Records for the exercise:
===============

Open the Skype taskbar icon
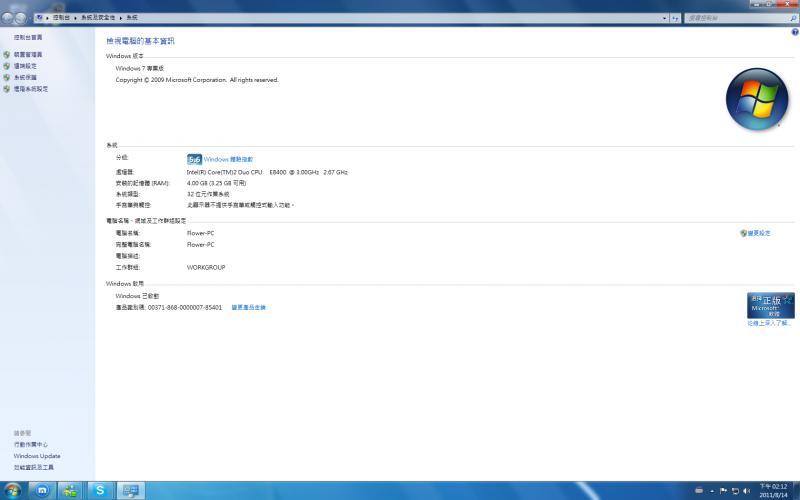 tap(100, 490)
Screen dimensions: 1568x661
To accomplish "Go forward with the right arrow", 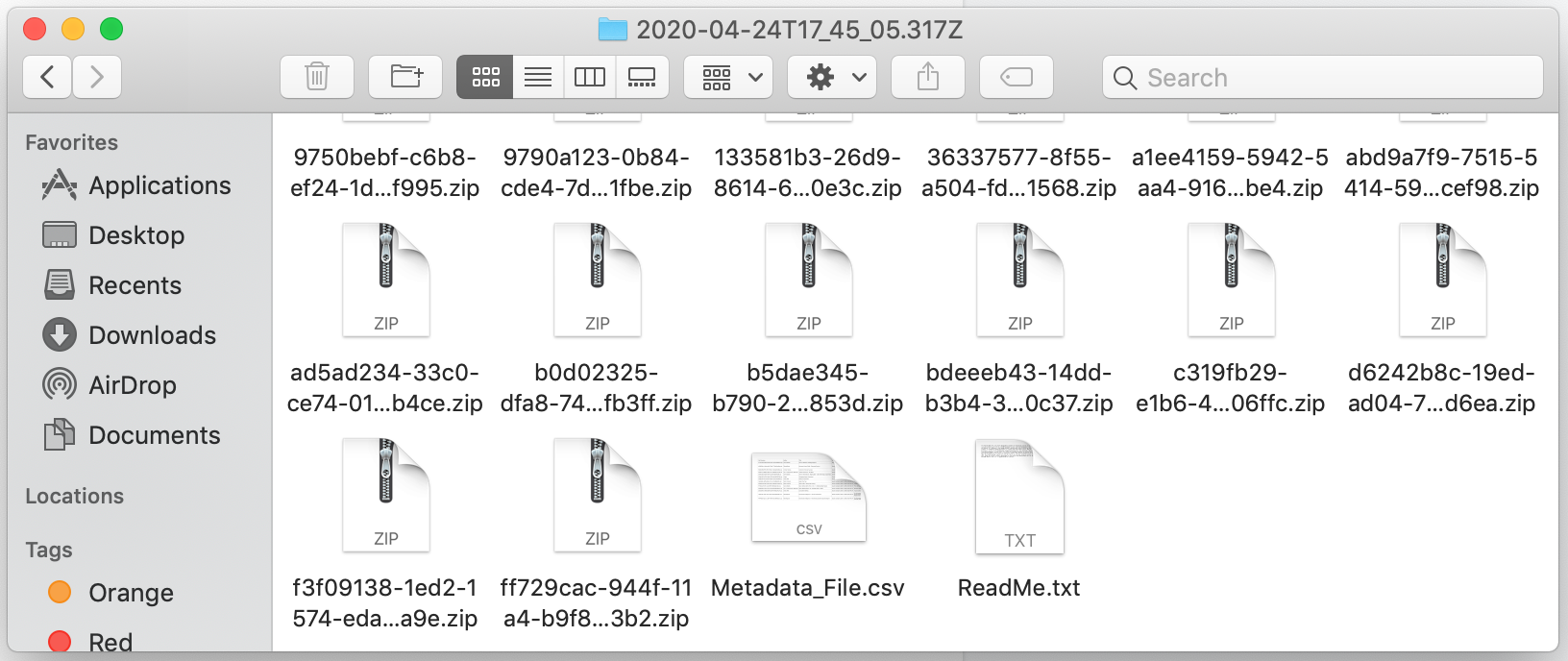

===============

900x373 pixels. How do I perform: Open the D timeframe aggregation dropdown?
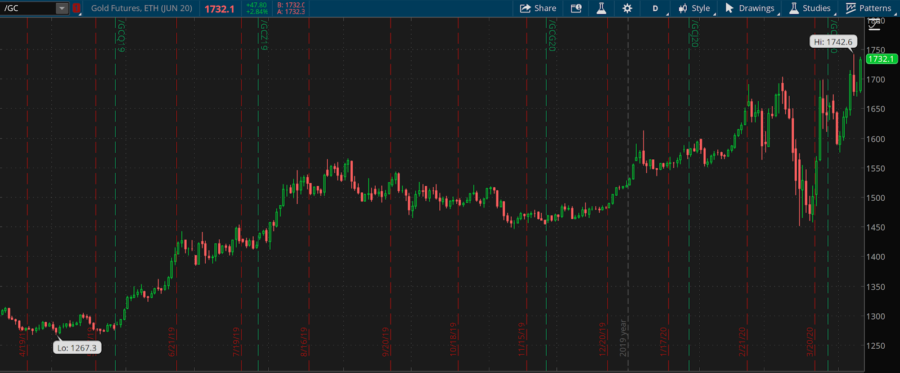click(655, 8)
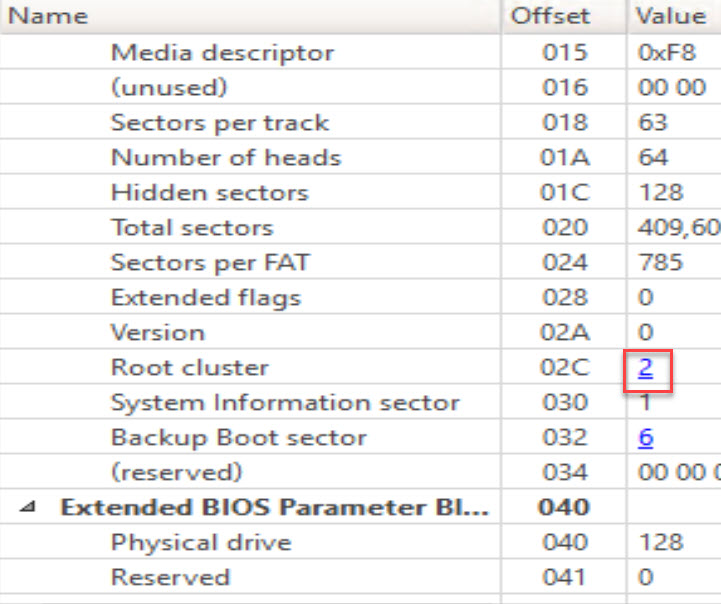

===============

Activity: Work from the entries above. Set down exactly and only the lines from the line with "Open the Skype taskbar icon" to the line with "forward with the", both included, and leave the pictures out.

Response to the task:
Open the Skype taskbar icon
 tap(100, 490)
Screen dimensions: 1568x661
To accomplish "Go forward with the right arrow", 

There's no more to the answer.